→ WHAT THE TASK ASKS: Tally the lines in the listing below that hold the string "computer", and reply with that tally alone.

→ PROVIDED DATA:
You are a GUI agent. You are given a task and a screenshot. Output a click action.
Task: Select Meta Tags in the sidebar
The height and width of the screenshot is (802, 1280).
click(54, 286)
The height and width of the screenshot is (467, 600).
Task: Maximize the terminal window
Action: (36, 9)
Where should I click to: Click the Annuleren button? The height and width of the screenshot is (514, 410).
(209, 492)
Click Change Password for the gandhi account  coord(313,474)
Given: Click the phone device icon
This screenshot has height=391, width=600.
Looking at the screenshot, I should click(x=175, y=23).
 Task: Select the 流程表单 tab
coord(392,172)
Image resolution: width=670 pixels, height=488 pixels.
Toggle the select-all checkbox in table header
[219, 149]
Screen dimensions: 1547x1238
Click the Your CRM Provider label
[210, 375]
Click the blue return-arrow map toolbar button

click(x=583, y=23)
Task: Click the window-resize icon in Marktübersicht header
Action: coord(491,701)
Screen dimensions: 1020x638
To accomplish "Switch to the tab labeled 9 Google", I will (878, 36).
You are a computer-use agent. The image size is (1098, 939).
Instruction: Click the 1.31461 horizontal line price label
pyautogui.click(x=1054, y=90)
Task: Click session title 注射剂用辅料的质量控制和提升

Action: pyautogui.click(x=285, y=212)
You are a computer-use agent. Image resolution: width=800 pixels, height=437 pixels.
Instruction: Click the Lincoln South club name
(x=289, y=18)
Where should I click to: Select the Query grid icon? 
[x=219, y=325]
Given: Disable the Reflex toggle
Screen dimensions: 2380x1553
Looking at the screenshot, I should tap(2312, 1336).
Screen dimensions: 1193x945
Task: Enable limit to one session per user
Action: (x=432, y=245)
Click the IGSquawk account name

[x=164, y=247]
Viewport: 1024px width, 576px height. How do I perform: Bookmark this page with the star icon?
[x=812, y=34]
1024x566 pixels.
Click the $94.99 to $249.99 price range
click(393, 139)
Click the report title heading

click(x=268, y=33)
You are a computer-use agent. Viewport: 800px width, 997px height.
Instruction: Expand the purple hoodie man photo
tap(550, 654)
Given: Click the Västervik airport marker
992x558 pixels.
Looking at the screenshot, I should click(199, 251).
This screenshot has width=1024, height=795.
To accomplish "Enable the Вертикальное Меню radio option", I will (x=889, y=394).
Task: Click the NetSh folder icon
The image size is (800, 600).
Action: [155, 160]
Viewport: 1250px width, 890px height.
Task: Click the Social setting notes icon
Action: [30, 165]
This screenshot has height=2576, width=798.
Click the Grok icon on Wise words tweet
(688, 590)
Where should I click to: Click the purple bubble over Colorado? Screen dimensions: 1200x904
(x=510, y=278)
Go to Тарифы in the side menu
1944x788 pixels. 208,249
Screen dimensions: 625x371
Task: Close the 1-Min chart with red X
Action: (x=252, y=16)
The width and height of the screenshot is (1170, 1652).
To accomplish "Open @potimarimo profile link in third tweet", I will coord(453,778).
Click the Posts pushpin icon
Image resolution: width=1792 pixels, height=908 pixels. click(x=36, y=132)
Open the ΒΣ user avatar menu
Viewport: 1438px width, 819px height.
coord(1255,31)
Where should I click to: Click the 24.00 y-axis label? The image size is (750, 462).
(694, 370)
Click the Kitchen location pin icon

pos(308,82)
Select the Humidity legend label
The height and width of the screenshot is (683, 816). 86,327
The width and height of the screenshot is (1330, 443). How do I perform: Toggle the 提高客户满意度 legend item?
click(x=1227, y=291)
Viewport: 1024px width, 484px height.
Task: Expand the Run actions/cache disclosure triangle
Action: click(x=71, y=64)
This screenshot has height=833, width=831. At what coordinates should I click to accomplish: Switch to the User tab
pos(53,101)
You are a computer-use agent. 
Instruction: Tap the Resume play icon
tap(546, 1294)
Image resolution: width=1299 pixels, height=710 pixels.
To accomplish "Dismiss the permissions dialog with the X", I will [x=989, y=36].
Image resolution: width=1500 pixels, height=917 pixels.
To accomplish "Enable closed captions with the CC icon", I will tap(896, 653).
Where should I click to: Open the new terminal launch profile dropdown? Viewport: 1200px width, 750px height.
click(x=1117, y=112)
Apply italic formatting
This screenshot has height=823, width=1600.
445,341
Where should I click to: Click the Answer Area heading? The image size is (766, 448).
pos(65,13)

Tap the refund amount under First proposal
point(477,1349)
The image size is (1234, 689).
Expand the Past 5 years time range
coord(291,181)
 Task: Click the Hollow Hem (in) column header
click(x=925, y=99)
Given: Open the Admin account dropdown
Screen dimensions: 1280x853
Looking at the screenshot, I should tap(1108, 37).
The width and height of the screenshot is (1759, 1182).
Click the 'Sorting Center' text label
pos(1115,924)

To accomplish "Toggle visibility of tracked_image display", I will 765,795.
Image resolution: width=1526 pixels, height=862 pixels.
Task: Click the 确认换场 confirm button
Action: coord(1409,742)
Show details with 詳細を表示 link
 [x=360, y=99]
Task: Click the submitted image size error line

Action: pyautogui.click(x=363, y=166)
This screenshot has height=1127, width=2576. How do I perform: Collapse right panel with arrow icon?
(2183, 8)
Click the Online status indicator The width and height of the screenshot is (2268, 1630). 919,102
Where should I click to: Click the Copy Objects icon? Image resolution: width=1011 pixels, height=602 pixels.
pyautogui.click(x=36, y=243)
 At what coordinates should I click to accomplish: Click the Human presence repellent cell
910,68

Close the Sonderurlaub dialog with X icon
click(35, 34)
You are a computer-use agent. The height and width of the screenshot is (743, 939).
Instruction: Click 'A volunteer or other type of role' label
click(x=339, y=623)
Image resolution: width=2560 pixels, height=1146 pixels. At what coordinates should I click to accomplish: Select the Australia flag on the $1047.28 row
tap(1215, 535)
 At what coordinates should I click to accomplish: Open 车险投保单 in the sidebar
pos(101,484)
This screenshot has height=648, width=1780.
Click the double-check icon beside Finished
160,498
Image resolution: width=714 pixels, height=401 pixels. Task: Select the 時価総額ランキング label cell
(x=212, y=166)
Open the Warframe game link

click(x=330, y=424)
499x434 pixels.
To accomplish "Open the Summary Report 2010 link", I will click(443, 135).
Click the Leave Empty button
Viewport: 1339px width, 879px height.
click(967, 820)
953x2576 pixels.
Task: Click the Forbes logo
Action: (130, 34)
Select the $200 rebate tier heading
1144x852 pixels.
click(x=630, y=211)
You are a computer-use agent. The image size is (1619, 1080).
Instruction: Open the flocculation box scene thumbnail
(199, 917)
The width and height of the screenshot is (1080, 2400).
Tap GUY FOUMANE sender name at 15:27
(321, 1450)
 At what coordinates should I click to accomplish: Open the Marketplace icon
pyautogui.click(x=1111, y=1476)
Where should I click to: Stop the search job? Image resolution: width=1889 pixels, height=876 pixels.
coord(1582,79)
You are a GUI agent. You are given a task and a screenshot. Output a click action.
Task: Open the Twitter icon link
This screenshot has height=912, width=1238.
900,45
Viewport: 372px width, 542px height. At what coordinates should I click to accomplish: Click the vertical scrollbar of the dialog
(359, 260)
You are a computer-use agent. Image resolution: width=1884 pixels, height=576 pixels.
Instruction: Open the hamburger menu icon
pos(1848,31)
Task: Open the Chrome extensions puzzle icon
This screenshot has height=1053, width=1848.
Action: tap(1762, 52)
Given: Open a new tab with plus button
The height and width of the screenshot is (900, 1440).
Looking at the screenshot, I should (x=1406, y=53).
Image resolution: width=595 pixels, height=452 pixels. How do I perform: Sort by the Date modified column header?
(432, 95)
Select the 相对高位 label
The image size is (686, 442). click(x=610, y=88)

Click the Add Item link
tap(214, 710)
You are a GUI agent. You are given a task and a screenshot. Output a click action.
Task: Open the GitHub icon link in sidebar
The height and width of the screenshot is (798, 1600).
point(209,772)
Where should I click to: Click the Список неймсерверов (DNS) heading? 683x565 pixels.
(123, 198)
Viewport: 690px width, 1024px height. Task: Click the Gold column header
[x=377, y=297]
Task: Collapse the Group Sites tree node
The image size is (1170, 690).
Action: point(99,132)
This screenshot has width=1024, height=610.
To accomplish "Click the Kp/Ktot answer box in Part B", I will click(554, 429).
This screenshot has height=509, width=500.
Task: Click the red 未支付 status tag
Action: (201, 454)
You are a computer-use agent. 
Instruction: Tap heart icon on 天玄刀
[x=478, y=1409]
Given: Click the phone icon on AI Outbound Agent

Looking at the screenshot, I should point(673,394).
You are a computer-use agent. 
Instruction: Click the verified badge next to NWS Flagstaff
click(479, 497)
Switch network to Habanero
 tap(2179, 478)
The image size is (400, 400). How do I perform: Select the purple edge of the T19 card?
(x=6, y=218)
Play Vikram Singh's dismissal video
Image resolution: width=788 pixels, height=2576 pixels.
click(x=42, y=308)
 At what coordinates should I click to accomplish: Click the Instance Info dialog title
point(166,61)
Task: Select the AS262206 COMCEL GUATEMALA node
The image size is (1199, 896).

→ TASK RESPONSE: 9